WHAT THIS TASK INVOLVES: Please output all the entries word for word, without the pictures.

EXERCISE DATA:
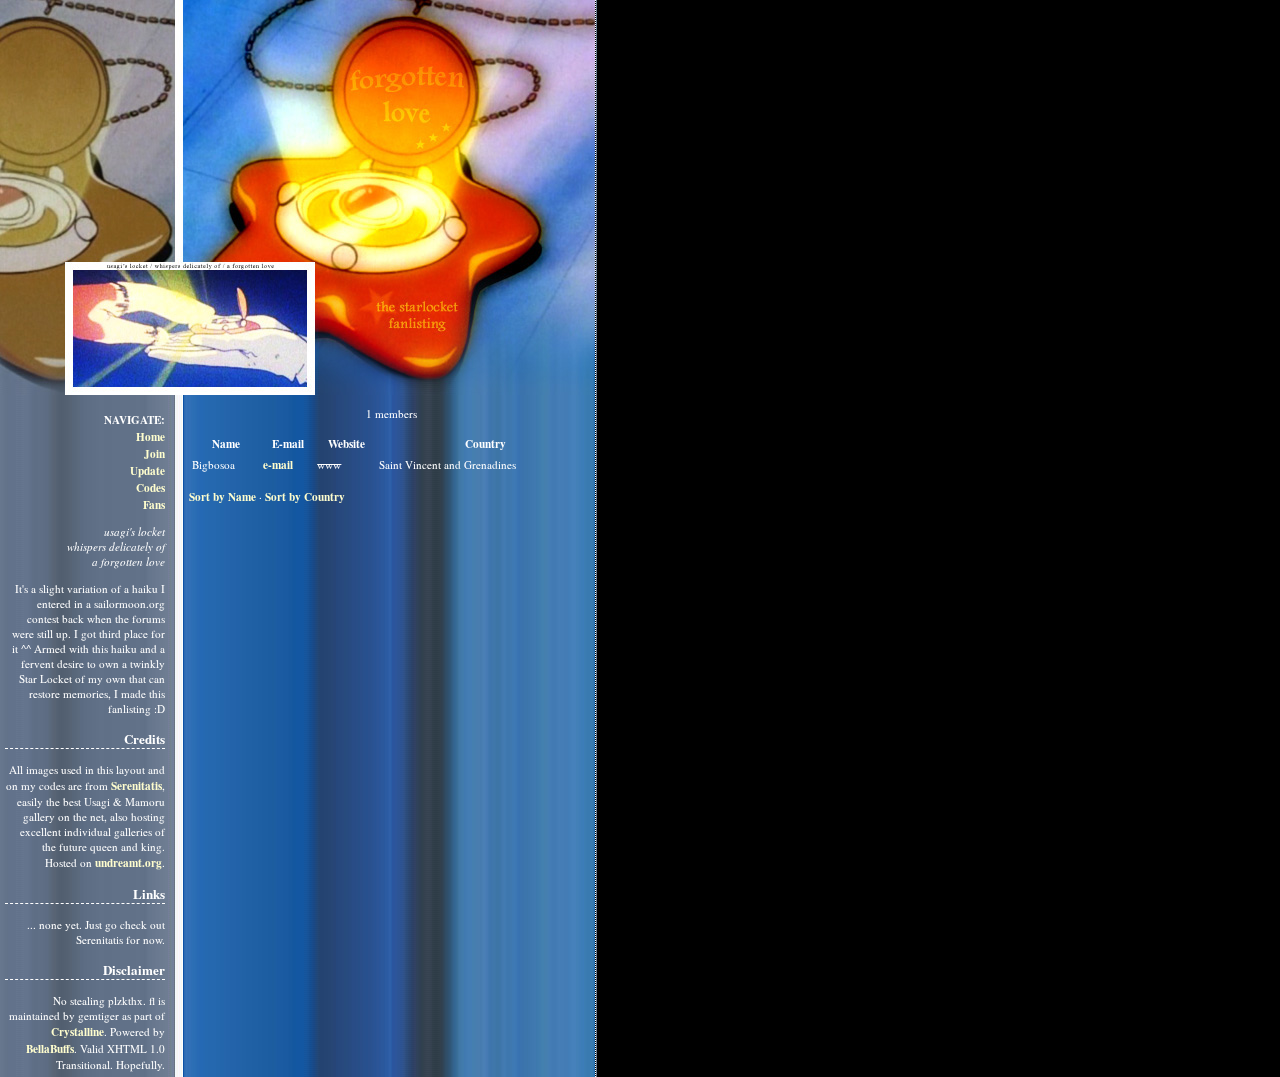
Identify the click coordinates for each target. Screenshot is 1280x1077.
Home (150, 436)
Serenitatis (136, 785)
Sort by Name (222, 496)
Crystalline (77, 1031)
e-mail (278, 464)
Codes (150, 487)
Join (154, 453)
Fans (154, 504)
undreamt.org (128, 862)
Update (147, 470)
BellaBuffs (50, 1048)
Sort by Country (305, 496)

TASK ANSWER:
Identify the click coordinates for each target. Screenshot is 1280x1077.
Home (150, 436)
Serenitatis (136, 785)
Sort by Name (222, 496)
Crystalline (77, 1031)
e-mail (278, 464)
Codes (150, 487)
Join (154, 453)
Fans (154, 504)
undreamt.org (128, 862)
Update (147, 470)
BellaBuffs (50, 1048)
Sort by Country (305, 496)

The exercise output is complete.